Although Nash equibiria have not been defined for sequential games yet, this condition has the same flavor.
In this section we look at the special case of 1-player games. These games are more optimization problems than games, but backward induction can be demonstrated nicely at them.
Here is the extensive form as game tree. At each round you have the option to dare the next question or to stop. If you stop, an edge goes to a leaf, an end situation, and the red number written at that leaf shows how much you have won. If you dare the next question, an edge goes to a green vertex, where a random experiment is performed. This random experiment has two outcomes---the answer can be correct or wrong. The probabilities for the two outcomes are written below the green edge. If the answer was wrong, you have again reached a leaf, a final situation, with a payoff of 0. Otherwise, you are facing the decision whether to stop or to dare the next question of the next round.

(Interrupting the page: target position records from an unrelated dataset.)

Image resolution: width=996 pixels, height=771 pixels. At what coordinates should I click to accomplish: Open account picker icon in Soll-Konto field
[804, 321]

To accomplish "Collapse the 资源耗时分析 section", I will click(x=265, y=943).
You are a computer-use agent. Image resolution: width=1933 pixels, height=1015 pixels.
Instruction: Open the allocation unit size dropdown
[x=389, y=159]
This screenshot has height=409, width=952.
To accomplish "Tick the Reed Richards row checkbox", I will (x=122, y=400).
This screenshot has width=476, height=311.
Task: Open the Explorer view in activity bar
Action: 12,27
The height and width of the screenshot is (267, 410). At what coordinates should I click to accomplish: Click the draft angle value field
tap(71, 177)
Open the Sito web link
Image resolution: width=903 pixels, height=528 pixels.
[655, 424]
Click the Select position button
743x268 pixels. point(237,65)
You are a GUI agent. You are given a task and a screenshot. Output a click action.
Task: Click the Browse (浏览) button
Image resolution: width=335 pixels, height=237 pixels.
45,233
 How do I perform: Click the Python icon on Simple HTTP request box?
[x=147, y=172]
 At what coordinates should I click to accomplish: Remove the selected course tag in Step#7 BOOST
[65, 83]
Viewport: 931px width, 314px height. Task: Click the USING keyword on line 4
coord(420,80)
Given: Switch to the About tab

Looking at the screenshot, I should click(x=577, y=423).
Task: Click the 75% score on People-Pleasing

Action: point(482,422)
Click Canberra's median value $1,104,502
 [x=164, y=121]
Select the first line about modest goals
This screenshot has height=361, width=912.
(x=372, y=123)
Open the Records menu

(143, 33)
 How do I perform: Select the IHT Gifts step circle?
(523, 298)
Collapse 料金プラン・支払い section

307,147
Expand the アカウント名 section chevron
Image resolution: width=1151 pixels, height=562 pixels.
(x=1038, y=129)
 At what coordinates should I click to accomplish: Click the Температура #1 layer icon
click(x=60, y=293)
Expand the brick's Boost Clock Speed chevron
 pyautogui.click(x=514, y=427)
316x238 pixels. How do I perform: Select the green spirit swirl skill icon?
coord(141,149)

The amount of $10000 is distributed into 5 envelopes. One envelope, the "bomb", remains empty. In the basic version the player knows how much is put into each envelope, let's say $1000, $2000, $3000, $4000, and 0. Then the envelopes are shuffled and in each round you, the player, can either choose to get one of the remaining envelopes or keep the money you have collected so far and quit. If you ask for a new envelope, randomly one of the remaining envelopes is selected and handed to the player. If this envelope contains nothing (the bomb), the player you lose all the money you collected in the previous envelopes, otherwise you add the money to the money taken so far.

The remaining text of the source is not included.